Task statement
Reproduce each line below without any alteration.

Stored data
★ ★ ★ ★

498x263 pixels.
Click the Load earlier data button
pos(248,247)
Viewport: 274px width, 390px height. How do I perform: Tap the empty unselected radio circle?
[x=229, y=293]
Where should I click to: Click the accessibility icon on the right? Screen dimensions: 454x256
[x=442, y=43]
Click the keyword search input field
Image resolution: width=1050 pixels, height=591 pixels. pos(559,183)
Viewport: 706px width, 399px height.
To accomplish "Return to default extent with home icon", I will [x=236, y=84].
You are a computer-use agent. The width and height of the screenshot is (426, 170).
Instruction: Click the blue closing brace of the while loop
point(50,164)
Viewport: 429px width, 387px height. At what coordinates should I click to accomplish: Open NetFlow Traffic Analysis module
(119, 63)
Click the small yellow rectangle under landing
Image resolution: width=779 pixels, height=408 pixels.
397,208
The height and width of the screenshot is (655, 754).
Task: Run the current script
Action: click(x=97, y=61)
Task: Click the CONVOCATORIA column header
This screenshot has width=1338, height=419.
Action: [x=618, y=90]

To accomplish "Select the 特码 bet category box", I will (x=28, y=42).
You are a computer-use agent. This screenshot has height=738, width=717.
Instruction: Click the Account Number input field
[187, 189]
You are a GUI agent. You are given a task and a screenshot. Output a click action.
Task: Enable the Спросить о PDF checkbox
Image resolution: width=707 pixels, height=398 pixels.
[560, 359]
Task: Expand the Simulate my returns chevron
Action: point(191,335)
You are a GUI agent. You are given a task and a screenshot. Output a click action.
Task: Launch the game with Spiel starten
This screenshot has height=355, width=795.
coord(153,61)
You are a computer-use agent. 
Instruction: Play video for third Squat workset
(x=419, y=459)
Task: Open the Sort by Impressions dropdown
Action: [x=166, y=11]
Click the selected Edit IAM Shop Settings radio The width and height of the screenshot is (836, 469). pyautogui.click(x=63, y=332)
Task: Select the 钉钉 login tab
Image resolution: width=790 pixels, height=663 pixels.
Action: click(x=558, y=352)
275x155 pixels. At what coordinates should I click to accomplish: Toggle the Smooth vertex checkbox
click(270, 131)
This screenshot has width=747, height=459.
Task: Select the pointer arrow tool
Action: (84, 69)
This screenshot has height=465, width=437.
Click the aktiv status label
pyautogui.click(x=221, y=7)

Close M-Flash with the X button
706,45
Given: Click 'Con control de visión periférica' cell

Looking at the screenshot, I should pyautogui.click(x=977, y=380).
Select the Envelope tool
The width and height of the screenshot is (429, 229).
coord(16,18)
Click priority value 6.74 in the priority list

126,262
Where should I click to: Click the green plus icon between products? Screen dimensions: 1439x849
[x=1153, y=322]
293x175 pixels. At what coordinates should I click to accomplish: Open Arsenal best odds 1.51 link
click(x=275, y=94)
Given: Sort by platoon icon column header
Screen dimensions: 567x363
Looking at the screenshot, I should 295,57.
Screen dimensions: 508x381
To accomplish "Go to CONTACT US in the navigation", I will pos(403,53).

★ ★ ★ ★

Response box
498x263 pixels.
Click the Load earlier data button
pos(248,247)
Viewport: 274px width, 390px height. How do I perform: Tap the empty unselected radio circle?
[x=229, y=293]
Where should I click to: Click the accessibility icon on the right? Screen dimensions: 454x256
[x=442, y=43]
Click the keyword search input field
Image resolution: width=1050 pixels, height=591 pixels. pos(559,183)
Viewport: 706px width, 399px height.
To accomplish "Return to default extent with home icon", I will [x=236, y=84].
You are a computer-use agent. The width and height of the screenshot is (426, 170).
Instruction: Click the blue closing brace of the while loop
point(50,164)
Viewport: 429px width, 387px height. At what coordinates should I click to accomplish: Open NetFlow Traffic Analysis module
(119, 63)
Click the small yellow rectangle under landing
Image resolution: width=779 pixels, height=408 pixels.
397,208
The height and width of the screenshot is (655, 754).
Task: Run the current script
Action: click(x=97, y=61)
Task: Click the CONVOCATORIA column header
This screenshot has width=1338, height=419.
Action: [x=618, y=90]

To accomplish "Select the 特码 bet category box", I will (x=28, y=42).
You are a computer-use agent. This screenshot has height=738, width=717.
Instruction: Click the Account Number input field
[187, 189]
You are a GUI agent. You are given a task and a screenshot. Output a click action.
Task: Enable the Спросить о PDF checkbox
Image resolution: width=707 pixels, height=398 pixels.
[560, 359]
Task: Expand the Simulate my returns chevron
Action: point(191,335)
You are a GUI agent. You are given a task and a screenshot. Output a click action.
Task: Launch the game with Spiel starten
This screenshot has height=355, width=795.
coord(153,61)
You are a computer-use agent. 
Instruction: Play video for third Squat workset
(x=419, y=459)
Task: Open the Sort by Impressions dropdown
Action: [x=166, y=11]
Click the selected Edit IAM Shop Settings radio The width and height of the screenshot is (836, 469). pyautogui.click(x=63, y=332)
Task: Select the 钉钉 login tab
Image resolution: width=790 pixels, height=663 pixels.
Action: click(x=558, y=352)
275x155 pixels. At what coordinates should I click to accomplish: Toggle the Smooth vertex checkbox
click(270, 131)
This screenshot has width=747, height=459.
Task: Select the pointer arrow tool
Action: (84, 69)
This screenshot has height=465, width=437.
Click the aktiv status label
pyautogui.click(x=221, y=7)

Close M-Flash with the X button
706,45
Given: Click 'Con control de visión periférica' cell

Looking at the screenshot, I should pyautogui.click(x=977, y=380).
Select the Envelope tool
The width and height of the screenshot is (429, 229).
coord(16,18)
Click priority value 6.74 in the priority list

126,262
Where should I click to: Click the green plus icon between products? Screen dimensions: 1439x849
[x=1153, y=322]
293x175 pixels. At what coordinates should I click to accomplish: Open Arsenal best odds 1.51 link
click(x=275, y=94)
Given: Sort by platoon icon column header
Screen dimensions: 567x363
Looking at the screenshot, I should 295,57.
Screen dimensions: 508x381
To accomplish "Go to CONTACT US in the navigation", I will pos(403,53).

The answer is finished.